The innovative Semaform model sets Semafor apart from other news startups and established media organisations. The essence of this model is to separate facts from the reporter’s analysis, providing a clearer, more transparent, and honest view of news items.
It breaks down news articles into sections, each with a clear aim:
- The News: objective reporting on the news itself
- The Reporter’s View: an analysis of the news by the reporter
- Room For Disagreement: a contrasting view
- The View From: an alternative perspective on the topic
- Notable: some of the best other writing on the subject
Semafor aims to present a variety of viewpoints on a given issue. This approach helps readers to be more informed and engaged while minimising confusion between facts and opinions. Semafor’s approach is similar to that of Ground News, which lists what newspapers report on the news and their political leaning, letting readers explore issues from various viewpoints.
Investors have been praising this innovative article structure. However, this structure may only appear diverse and understandable while maintaining the same biases and echo chambers prevalent in modern journalism. Whether Semafor’s approach can diversify the discourse and promote a more insightful public dialogue is still being determined. Furthermore, the long-term impact of this approach on media literacy and the broader journalistic landscape remains uncertain and requires further observation.
Looking to Semafor’s Future
The innovative approach of Semafor has been a topic of discussion in journalism. Its attempt to separate facts from analysis addresses the blurred lines often found in news articles, providing readers with a fresh, unambiguous perspective. With over 50 staff members and a presence in the US and Africa and plans to expand to Europe, Asia, Latin America, and the Middle East, Semafor is on a trajectory to becoming a global news platform. Its unique article structure is just the tip of the iceberg, with more innovations likely to come as it grows.
🍿 Other Emerging Platforms in the News Industry
In the evolving landscape of digital journalism, various new platforms are carving out their niches by addressing the challenges tied to misinformation, bias, and engagement in unique ways. Here’s how Semafor stacks up against some of these newcomers.

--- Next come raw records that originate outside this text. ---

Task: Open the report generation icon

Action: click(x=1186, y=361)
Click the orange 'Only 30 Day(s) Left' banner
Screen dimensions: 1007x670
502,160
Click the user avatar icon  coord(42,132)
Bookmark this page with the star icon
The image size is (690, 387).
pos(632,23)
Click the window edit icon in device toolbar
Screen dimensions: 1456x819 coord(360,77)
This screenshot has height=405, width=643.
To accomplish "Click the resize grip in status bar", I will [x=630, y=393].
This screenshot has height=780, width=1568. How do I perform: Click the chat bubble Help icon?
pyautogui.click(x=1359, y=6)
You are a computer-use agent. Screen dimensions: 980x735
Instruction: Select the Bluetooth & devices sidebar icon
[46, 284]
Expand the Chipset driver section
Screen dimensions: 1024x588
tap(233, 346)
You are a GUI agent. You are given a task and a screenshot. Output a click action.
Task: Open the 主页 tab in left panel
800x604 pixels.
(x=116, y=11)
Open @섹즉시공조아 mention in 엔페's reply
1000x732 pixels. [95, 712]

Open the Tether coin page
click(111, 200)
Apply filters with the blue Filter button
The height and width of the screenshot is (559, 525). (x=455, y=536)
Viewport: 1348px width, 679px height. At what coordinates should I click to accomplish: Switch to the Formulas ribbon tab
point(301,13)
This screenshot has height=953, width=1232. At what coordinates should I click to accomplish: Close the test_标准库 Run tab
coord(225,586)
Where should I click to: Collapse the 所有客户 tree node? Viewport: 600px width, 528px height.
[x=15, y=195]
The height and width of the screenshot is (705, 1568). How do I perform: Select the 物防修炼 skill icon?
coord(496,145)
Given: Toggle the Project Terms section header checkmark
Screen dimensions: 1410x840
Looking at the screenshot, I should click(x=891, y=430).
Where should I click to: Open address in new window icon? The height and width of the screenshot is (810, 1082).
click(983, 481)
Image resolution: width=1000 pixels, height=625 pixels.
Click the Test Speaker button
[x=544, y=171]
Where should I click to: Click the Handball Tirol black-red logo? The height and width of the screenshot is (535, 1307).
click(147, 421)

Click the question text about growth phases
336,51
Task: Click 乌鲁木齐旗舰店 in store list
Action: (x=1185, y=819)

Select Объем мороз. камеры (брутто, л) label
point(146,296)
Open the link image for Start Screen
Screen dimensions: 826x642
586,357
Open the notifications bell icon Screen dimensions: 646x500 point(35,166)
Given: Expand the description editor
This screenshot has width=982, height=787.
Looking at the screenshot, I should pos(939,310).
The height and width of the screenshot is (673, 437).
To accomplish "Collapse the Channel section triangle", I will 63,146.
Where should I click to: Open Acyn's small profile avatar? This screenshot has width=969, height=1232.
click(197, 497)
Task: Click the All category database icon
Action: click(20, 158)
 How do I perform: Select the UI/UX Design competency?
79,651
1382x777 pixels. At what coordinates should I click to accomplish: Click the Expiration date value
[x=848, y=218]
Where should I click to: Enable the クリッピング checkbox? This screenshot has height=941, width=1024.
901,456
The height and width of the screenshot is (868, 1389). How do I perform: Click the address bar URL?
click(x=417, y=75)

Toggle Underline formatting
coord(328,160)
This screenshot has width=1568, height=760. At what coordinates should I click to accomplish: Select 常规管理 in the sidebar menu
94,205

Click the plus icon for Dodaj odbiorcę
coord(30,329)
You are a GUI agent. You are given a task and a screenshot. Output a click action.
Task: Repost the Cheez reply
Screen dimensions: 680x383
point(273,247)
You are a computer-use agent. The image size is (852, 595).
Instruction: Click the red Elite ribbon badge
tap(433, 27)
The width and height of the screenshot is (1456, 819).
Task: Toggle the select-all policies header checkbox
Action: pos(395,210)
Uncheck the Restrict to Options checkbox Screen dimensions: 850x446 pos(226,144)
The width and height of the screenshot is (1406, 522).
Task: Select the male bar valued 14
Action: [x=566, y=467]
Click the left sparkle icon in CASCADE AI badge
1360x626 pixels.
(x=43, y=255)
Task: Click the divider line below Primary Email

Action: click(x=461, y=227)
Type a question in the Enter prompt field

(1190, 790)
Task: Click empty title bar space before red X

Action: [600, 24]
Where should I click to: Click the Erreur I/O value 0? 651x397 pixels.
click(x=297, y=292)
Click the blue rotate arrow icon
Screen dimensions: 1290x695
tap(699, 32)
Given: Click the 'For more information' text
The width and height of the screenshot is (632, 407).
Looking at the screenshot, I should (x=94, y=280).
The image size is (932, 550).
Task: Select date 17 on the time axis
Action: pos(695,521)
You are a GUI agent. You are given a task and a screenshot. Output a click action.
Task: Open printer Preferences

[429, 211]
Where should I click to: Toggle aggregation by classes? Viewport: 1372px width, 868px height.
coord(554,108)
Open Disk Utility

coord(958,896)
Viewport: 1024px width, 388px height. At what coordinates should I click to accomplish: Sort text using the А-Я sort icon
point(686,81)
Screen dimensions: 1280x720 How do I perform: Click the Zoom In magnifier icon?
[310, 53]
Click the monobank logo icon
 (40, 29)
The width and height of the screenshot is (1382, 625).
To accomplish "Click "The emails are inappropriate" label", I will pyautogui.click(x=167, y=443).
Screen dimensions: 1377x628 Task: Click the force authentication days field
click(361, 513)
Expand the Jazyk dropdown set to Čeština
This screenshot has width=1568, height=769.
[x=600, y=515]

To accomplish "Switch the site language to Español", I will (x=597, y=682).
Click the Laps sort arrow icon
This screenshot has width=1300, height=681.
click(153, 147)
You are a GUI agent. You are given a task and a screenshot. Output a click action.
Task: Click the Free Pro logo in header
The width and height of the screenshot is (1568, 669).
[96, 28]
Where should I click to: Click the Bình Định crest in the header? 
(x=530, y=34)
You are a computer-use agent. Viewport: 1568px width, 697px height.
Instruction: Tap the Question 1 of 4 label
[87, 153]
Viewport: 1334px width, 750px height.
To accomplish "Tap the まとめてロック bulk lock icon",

- Developed by Instagram co-founders, Artifact is evolving from a news aggregation app to a social networking platform. Unlike Semafor’s focus on structured news presentation, Artifact integrates AI-generated images and user-generated content, leaning towards a more interactive social news experience. The platform’s shift towards user engagement and AI tools to counter clickbait offers a distinct approach to navigating the digital news arena.
- Threads, initially averse to “hard news”, has unwittingly become a hub for reporting during the Israel-Hamas conflict. Its approach contrasts with Semafor’s structured news format, showing a more organic, community-driven way of disseminating news. Despite Meta’s reluctance to court political content, Threads’ user-centric model has created a space for journalists and the public to share and discuss news in real time. Having launched in July 2023 with a peak of 44 million daily active users (DAU), that number had already plummeted to a measly 8 million DAU by the beginning of August.
- Aiming to reduce bias and clickbait, The Messenger has partnered with AI firm Seekr to review content. Unlike Semafor, which separates news from analysis, The Messenger relies on AI to score political lean and reliability, allowing readers to gauge the potential bias. The initiative reflects a different strategy to uphold journalistic integrity, contrasting Semafor’s effort to provide multiple perspectives.
Each of these platforms reflects a unique solution to the challenges digital journalism faces today. While Semafor aims for clarity and multifaceted insight, Threads, The Messenger, and Artifact explore community-driven news sharing, AI-mediated content review, and interactive social news experiences, respectively. The diversity in their approaches highlights the innovative attempts to redefine news consumption in a transition period from press to digital for the news industry.